Dr. Yavuz Aykan

École des Hautes Études en Sciences Sociales, Paris

Yavuz AykanYavuz AykanYavuz Aykan

Curriculum Vitae

Yavuz Aykan conducts research, inter alia, in the fields of Islamic Legal Doctrine and Mamluk and Ottoman Legal History. He studied history at Dokuz Eylul University in Izmir, as well as at Bogazici University in Istanbul. He subsequently received a Diplôme d'Études Approfondies (D.E.A.) at the Département d'histoire et civilisations, École des Hautes Études en Sciences Sociales in Paris, where he also obtained his doctorate degree in 2012 with a thesis on "Les acteurs de la justice à Amid et dans la province du Diyarbekir d'après les sicil provinciaux du 18e siècle".
From 2005 to 2012, Yavuz Aykan was Lecturer at the Institut national des langues et des civilisations orientales (INALCO) as well as at the Institut für den Nahen und Mittleren Osten at LMU Munich. From 2012 to 2013, Dr. Aykan was Fellow at the International Research Center IGK "Work and Human Lifecycle in Global History" at the Humboldt-Universität zu Berlin, where he conducted research on the construction of "persona types" in Islamic Legal Doctrine. From March to September 2013, Yavuz Aykan was Fellow at the Käte Hamburger Center for Advanced Study in the Humanities “Law as Culture”.

Research Project

Islamic Jurisprudence as Language of Debate in the Early-modern Ottoman Context

Dr. Yavuz Aykan’s research project traces the genealogies of the larger casuistic legacy that contributed to the construction of the Ottoman Hanafism in the early modern period.

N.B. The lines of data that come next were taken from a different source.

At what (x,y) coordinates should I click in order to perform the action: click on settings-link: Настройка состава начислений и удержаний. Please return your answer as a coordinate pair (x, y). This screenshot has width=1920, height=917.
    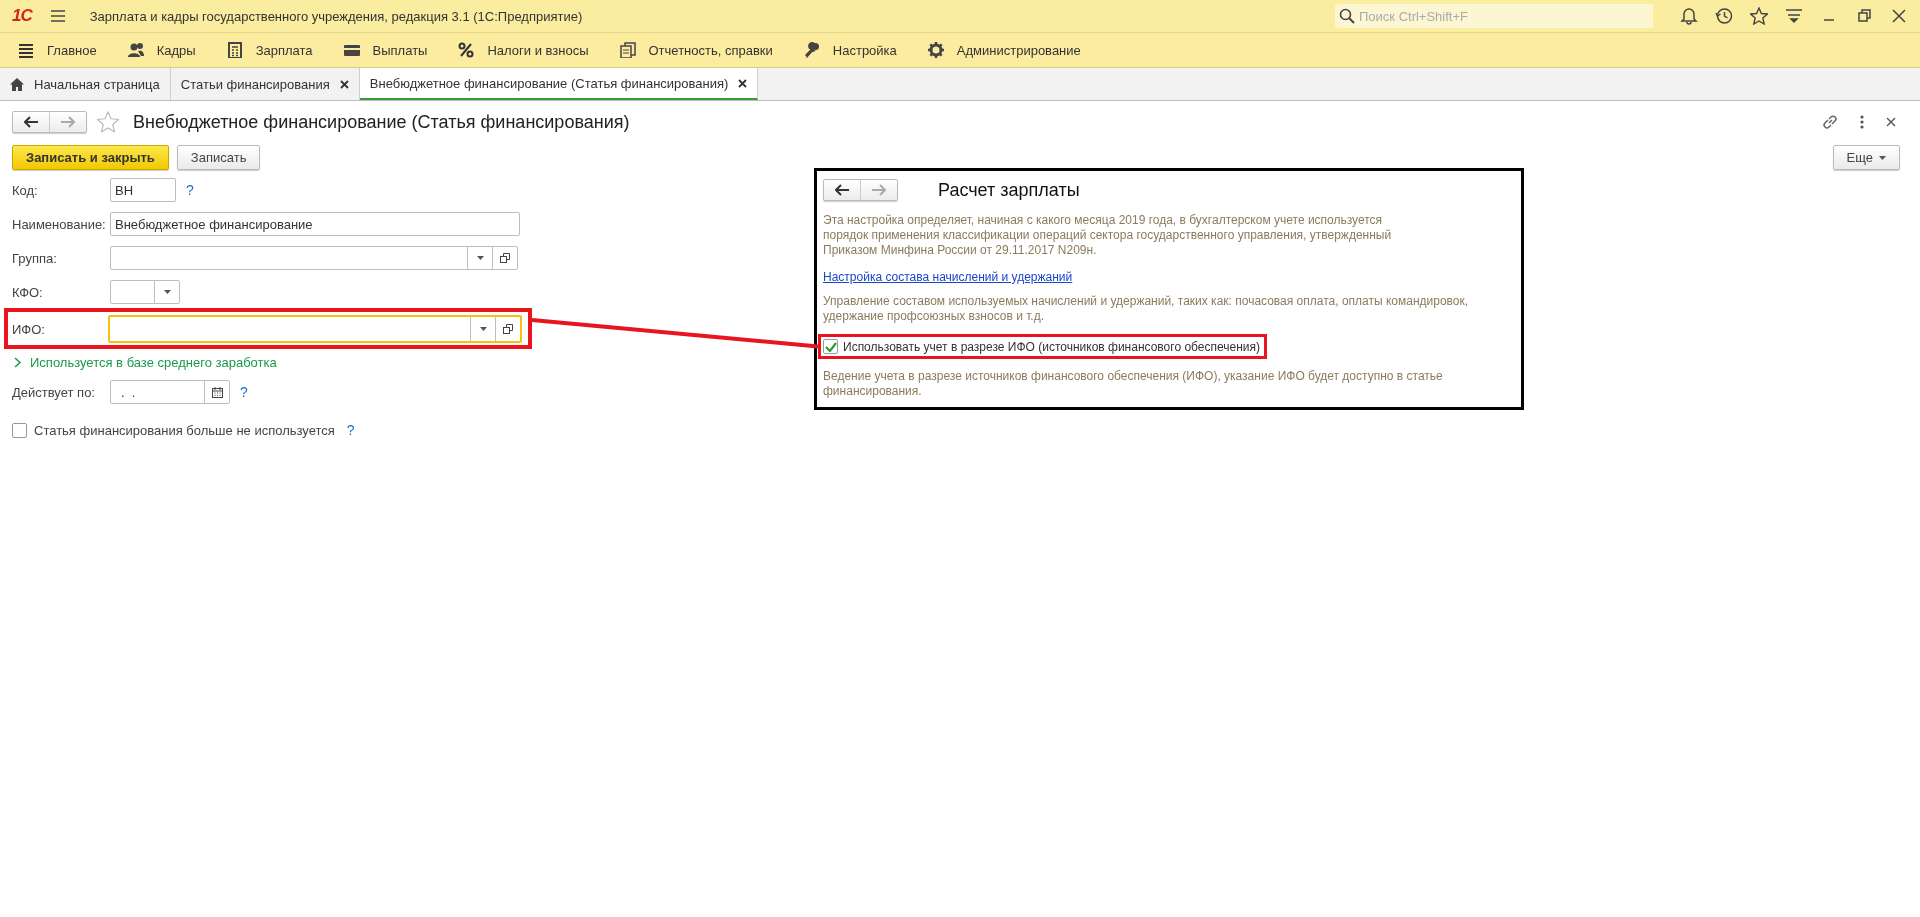
    Looking at the image, I should click on (948, 277).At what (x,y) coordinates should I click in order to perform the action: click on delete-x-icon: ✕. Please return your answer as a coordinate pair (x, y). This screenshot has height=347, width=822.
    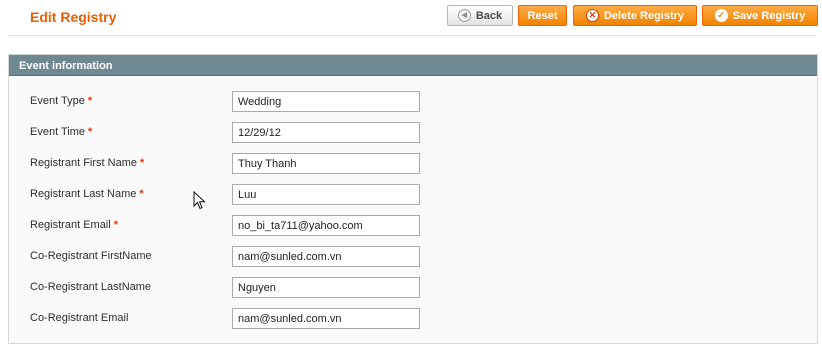
    Looking at the image, I should click on (592, 16).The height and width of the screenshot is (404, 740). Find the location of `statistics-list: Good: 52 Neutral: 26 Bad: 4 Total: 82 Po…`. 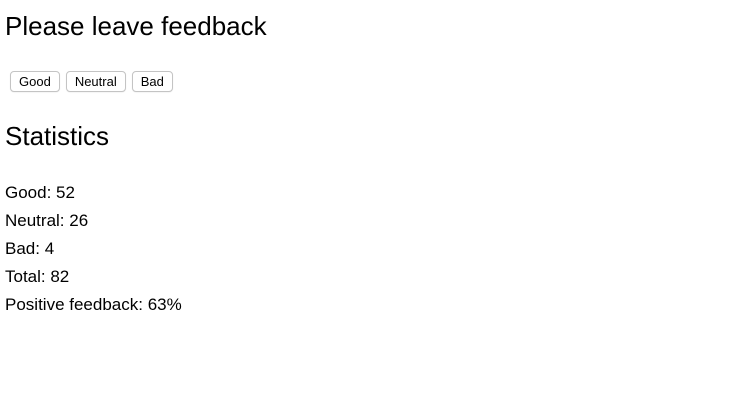

statistics-list: Good: 52 Neutral: 26 Bad: 4 Total: 82 Po… is located at coordinates (94, 249).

By paying particular attention to the issues of Apostasy, Sodomy and the question of Legal Faculty, it explores the ways in which the earlier Hanafi legal traditions (developed in the intellectual circles of the Transoxiana, the Golden Horde and the Greater Syria) were debated, re-interpreted and made operative by the Ottoman Hanafi jurists, in the form of casuistry, so as to constitute an Ottoman Hanafi doxa. Geographically, while the Ottoman Hanafi doxarests upon a larger intellectual tradition, the research project pays particular attention to the legal argumentations of specific “men” articulated in specific “texts” which greatly contributed to the early modern Ottoman sovereignty and state making.

Publications

  • Property between life and death: A juridical debate over the property of a missing person (gha'ib) in eighteenth-century Ottoman Amid, in: Huri İslamoğlu, Safa Saraçoğlu (Eds.): Justice, Statecraft and Law: A New Ottoman Legal History (forthcoming).
  • Unacknowledged Memory: The nineteenth century Ottoman Empire and the Ambivalence of National Memory in the Turkish Republic, in: Philip Kreyenbroek, Christine Allison (Eds.): Discourses of Memory in Iranian Cultures, Harrassowitz: Wiesbaden 2013.
  • Comment al-hajj Mehmed s'est-il approprié un terrain récupéré de la décrue du Tigre? Le statut d'une terre vacante devant un tribunal ottoman (Amid au 18ème siècle), in: Sami Bargaoui, Simona Cerutti, Isabelle Grangaud (Eds.): Propriété et appartenance locale au nord et au sud de la Méditerranée à l'époque moderne, Actes du colloque de Tunis, 29-30 October 2010 (forthcoming).
  • Encyclopaedia Entry "Mariage", in: le Dictionnaire de l'Empire ottoman (forthcoming with Fayard).